EXERCISE DETAILS: Repeat each record below exactly as given.

* * * *

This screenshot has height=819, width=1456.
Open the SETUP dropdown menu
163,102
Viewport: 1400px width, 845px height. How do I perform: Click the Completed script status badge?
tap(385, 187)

* * * *

WRITTEN ANSWER:
This screenshot has height=819, width=1456.
Open the SETUP dropdown menu
163,102
Viewport: 1400px width, 845px height. How do I perform: Click the Completed script status badge?
tap(385, 187)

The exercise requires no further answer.